Since 2017, the ELMA Foundation has been investing in organizations that partner with the government of Ghana to improve kindergarten teacher training, increase access to quality ECD programs, and build the government’s capacity to implement, monitor, and use data. With support from these organizations, the government has created a comprehensive in-service kindergarten teacher training package to strengthen kindergarten teaching practices and improve learning outcomes nationwide. Over the next three years, the government-led training will reach 30,000 teachers and benefit 2.4million students. 

 In support of this, ELMA’s investment strategy supports organizations to:

  • Ensure effective implementation of the play-based curriculum by scaling a national training and support package to reach all public kindergarten teachers

  • Engage families and communities to provide learning opportunities at home to support children’s school readiness

  • Monitor and supervise accountability at all levels of service delivery

Children playing at an ECD center in Soweto, Johannesburg which is supported by the Unlimited Child

South Africa

Over the last decade, The ELMA Foundation has been investing to strengthen and expand the Early Childhood Development (ECD) ecosystem in South Africa, enabling universal access to ECD.

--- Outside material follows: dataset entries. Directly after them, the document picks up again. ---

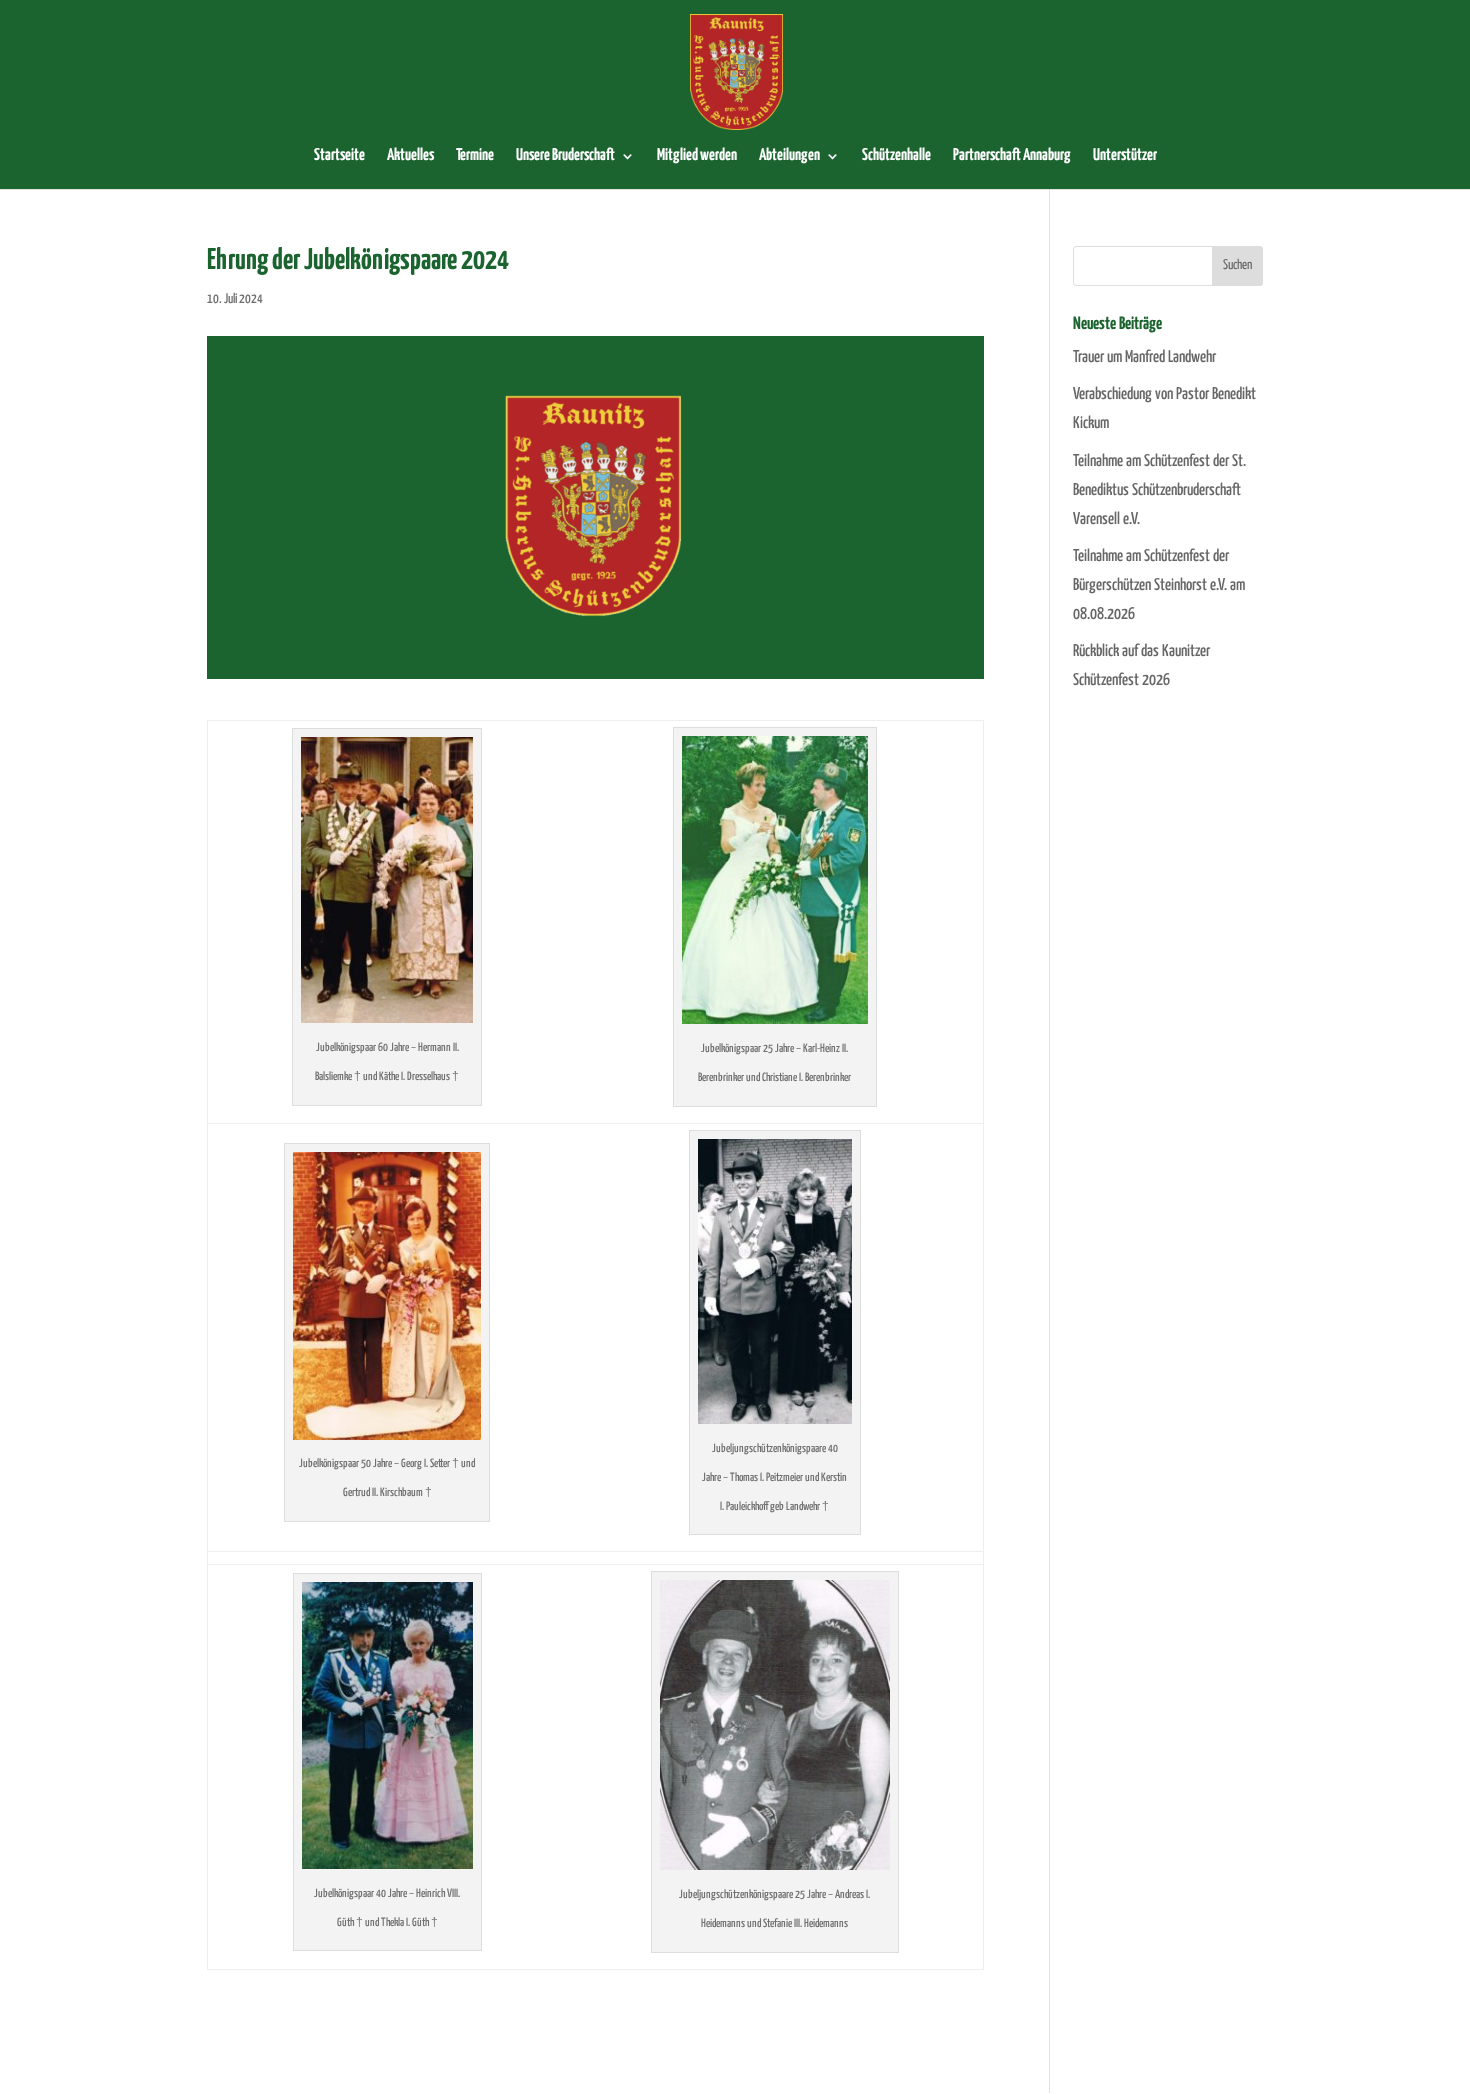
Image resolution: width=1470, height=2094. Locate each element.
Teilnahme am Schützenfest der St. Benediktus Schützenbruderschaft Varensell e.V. (1159, 490)
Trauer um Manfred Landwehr (1144, 357)
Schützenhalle (896, 156)
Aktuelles (410, 156)
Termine (475, 156)
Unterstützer (1125, 156)
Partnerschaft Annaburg (1012, 156)
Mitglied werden (697, 156)
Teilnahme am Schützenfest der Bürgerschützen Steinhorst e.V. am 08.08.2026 (1159, 585)
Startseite (339, 156)
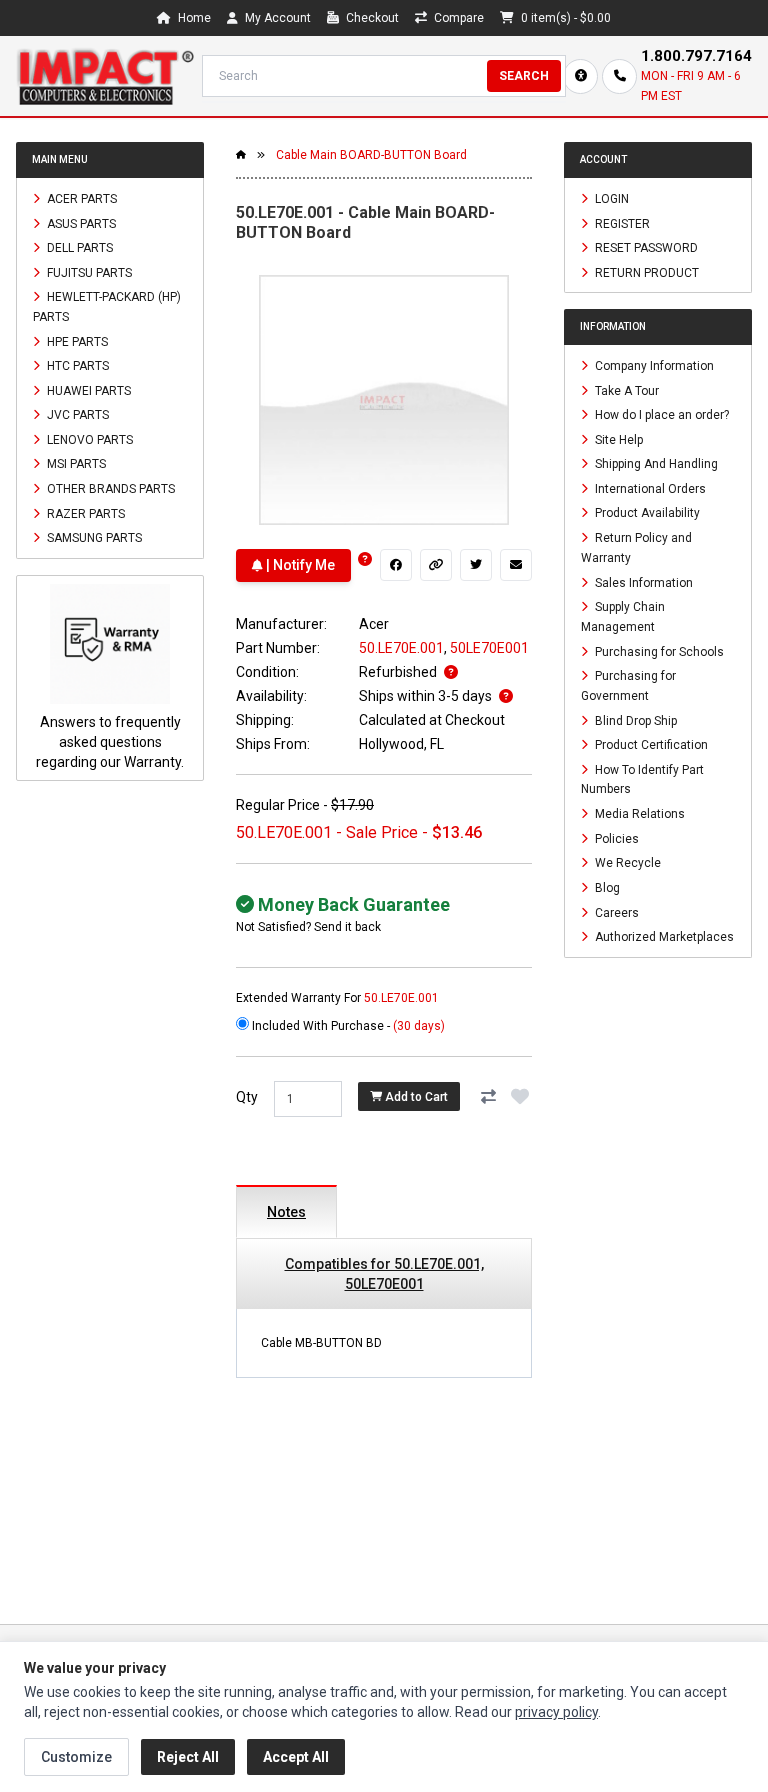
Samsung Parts (93, 538)
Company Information (653, 366)
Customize (76, 1757)
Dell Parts (78, 248)
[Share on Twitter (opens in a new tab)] (476, 565)
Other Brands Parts (109, 489)
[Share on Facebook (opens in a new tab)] (396, 565)
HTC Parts (76, 366)
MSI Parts (75, 464)
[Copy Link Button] (436, 565)
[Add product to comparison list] (488, 1097)
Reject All (188, 1757)
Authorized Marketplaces (663, 937)
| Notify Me (299, 565)
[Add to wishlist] (520, 1097)
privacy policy (556, 1712)
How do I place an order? (660, 415)
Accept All (296, 1757)
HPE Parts (76, 341)
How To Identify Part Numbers (642, 779)
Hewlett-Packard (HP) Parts (107, 307)
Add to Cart (415, 1097)
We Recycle (626, 863)
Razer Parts (84, 513)
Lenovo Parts (88, 439)
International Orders (649, 488)
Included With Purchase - (347, 1026)
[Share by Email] (516, 565)
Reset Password (645, 248)
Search (524, 76)
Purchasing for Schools (658, 651)
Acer (374, 624)
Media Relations (638, 814)
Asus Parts (80, 223)
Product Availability (646, 513)
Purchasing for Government (628, 686)
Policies (615, 838)
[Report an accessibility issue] (580, 76)
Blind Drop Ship (634, 720)
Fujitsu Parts (88, 272)
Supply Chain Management (623, 617)
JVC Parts (76, 415)
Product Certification (650, 745)
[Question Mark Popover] (365, 559)
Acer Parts (80, 199)
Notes (286, 1212)
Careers (615, 912)
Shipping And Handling (655, 464)
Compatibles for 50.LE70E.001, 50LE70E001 (384, 1274)
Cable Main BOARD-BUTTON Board (371, 155)
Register (621, 223)
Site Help (617, 439)
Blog (606, 888)
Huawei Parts (87, 390)
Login (610, 199)
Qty (247, 1097)
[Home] (105, 76)
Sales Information (642, 582)
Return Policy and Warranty (636, 548)
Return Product (645, 272)
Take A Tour (625, 390)
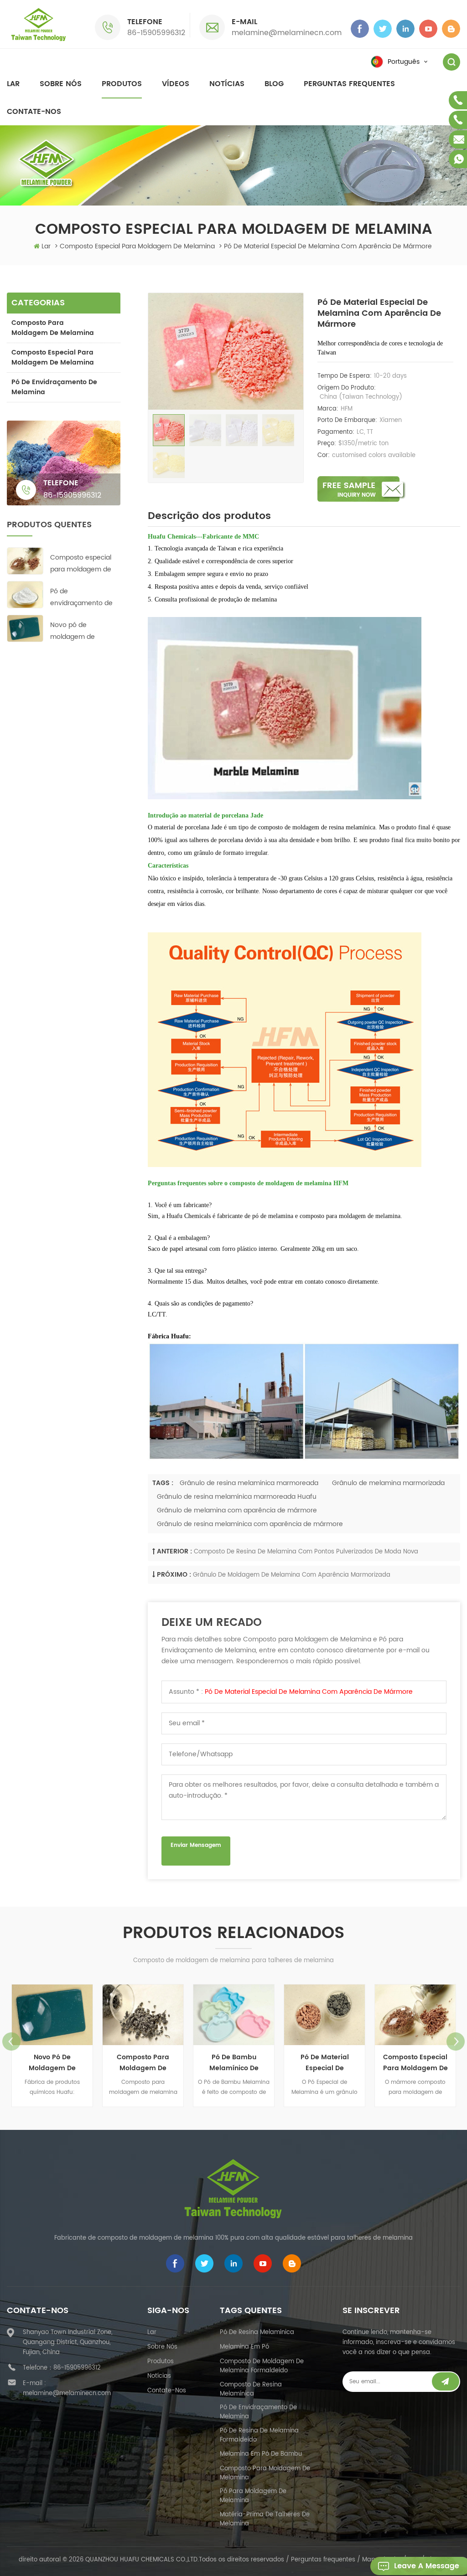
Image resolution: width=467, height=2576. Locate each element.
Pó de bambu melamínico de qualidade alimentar (143, 2063)
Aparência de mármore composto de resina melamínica (415, 2063)
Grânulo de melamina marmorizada (388, 1483)
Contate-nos (34, 112)
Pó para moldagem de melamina (253, 2496)
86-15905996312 (156, 33)
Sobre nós (61, 84)
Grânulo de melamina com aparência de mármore (237, 1510)
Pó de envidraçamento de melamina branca (81, 597)
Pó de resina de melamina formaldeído (259, 2435)
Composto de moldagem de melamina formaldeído (262, 2366)
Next (455, 2041)
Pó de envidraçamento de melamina (54, 387)
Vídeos (175, 84)
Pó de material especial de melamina (234, 2063)
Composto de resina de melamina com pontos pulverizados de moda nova (306, 1552)
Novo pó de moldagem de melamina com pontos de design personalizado (77, 631)
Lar (13, 84)
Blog (274, 84)
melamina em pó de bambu (261, 2454)
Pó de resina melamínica (257, 2332)
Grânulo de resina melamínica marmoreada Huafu (237, 1496)
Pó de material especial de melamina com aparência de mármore (309, 1691)
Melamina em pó (244, 2347)
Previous (11, 2041)
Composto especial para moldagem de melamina (52, 357)
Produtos (122, 84)
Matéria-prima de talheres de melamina (265, 2519)
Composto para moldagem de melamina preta (52, 2063)
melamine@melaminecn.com (287, 33)
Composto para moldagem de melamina (52, 328)
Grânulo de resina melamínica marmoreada (249, 1483)
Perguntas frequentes (349, 84)
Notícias (226, 84)
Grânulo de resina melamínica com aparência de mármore (250, 1524)
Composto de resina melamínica (251, 2389)
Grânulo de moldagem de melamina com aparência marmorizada (291, 1575)
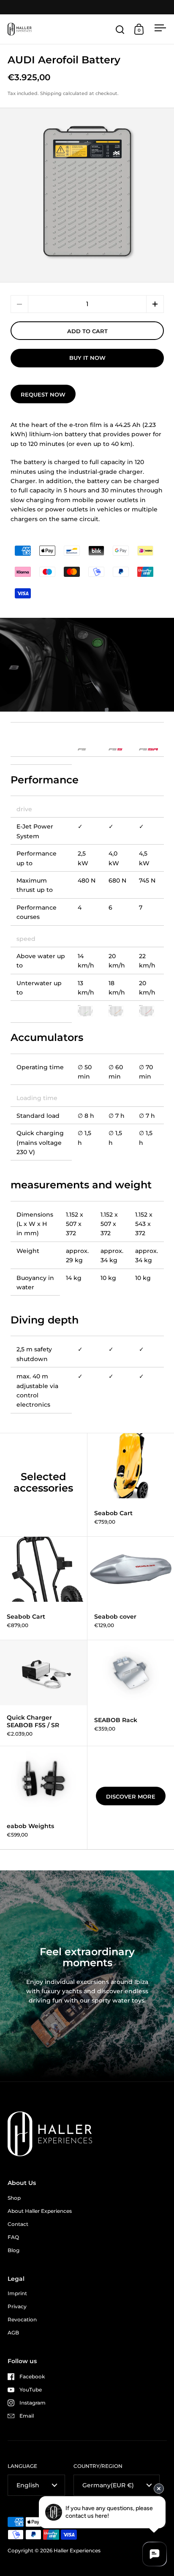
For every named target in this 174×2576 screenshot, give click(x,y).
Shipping (51, 93)
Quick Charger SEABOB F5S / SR (43, 1693)
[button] (155, 304)
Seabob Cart (43, 1588)
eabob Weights (43, 1797)
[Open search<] (120, 29)
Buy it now (87, 357)
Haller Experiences (77, 2550)
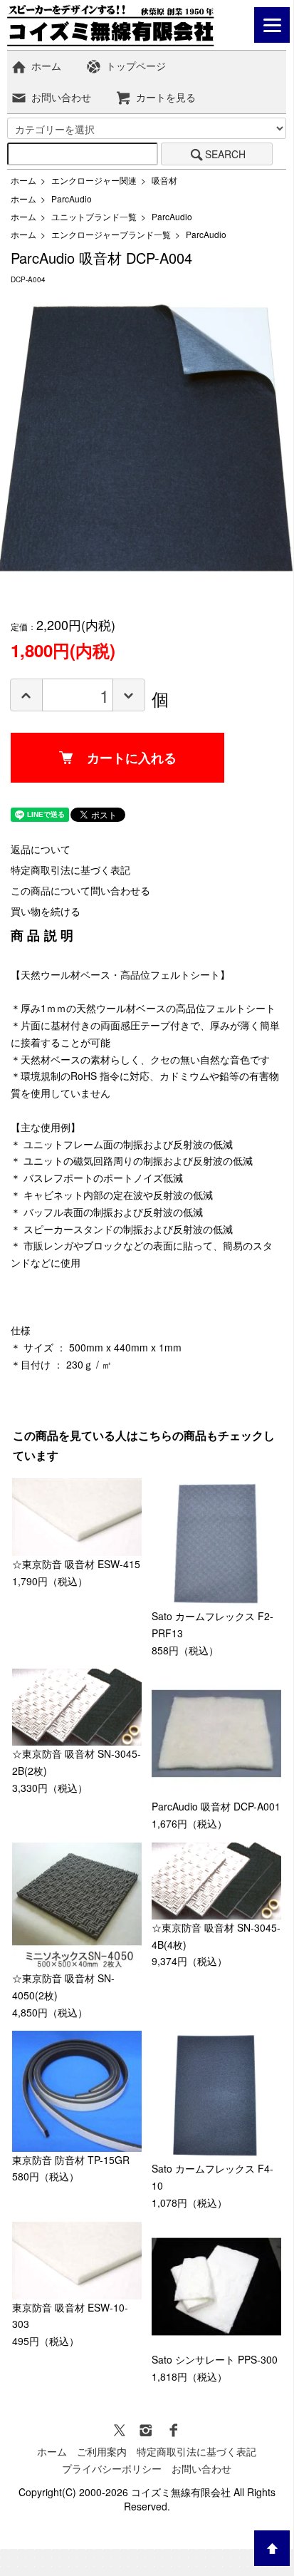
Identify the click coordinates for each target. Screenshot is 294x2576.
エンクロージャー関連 (94, 180)
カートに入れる (132, 757)
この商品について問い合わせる (80, 890)
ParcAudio (71, 198)
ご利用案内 (102, 2451)
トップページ (136, 65)
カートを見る (166, 97)
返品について (40, 849)
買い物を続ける (45, 911)
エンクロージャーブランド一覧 (111, 234)
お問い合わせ (61, 97)
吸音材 (164, 180)
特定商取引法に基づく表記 (70, 869)
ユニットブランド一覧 (94, 216)
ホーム (46, 65)
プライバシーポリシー (112, 2468)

To do this, ELMA’s strategy has been:

  • To support the development of government systems required for ECD services to be delivered at scale through the creation of Ilifa Labantwana, a non-profit, systems-focused, ECD technical support organization dedicated to strengthening the financing, data, and workforce systems

  • To support the building and expanding of platforms needed to provide ECD services at scale:

    • SmartStart, an early learning social franchise, aims to create a platform that can provide quality early learning to 1 million three and four-year-olds each year

    • The Unlimited Child, a non-profit, focused on scaling a center-based quality improvement model

    • Ntataise Trust works to strengthen and systematize a national ECD network of 21 self-sufficient, independent organizations operating in eight of South Africa’s nine provinces

    • Impande provides a comprehensive package of quality ECD services to a network of ECD centers in southern Kwa-Zulu Natal and northern Eastern Cape

  • To strengthen core ECD training and support institutions, like TREE-ECD, Khululeka, and the Early Learning Resources Unit, which form the backbone of ECD services and were the building blocks of ECD service provision in South Africa

  • To effectively co-fund to increase the scale, reach and impact of individual investments, alongside peer funding institutions, such as the DG Murray Trust, the FirstRand Foundation, Yellowwoods Social Investments, This Day Foundation, the Standard Bank Tutuwa Community Foundation, Oppenheimer Memorial Trust, the Allan and Gill Gray Foundation, DRK Foundation and the Lego Foundation.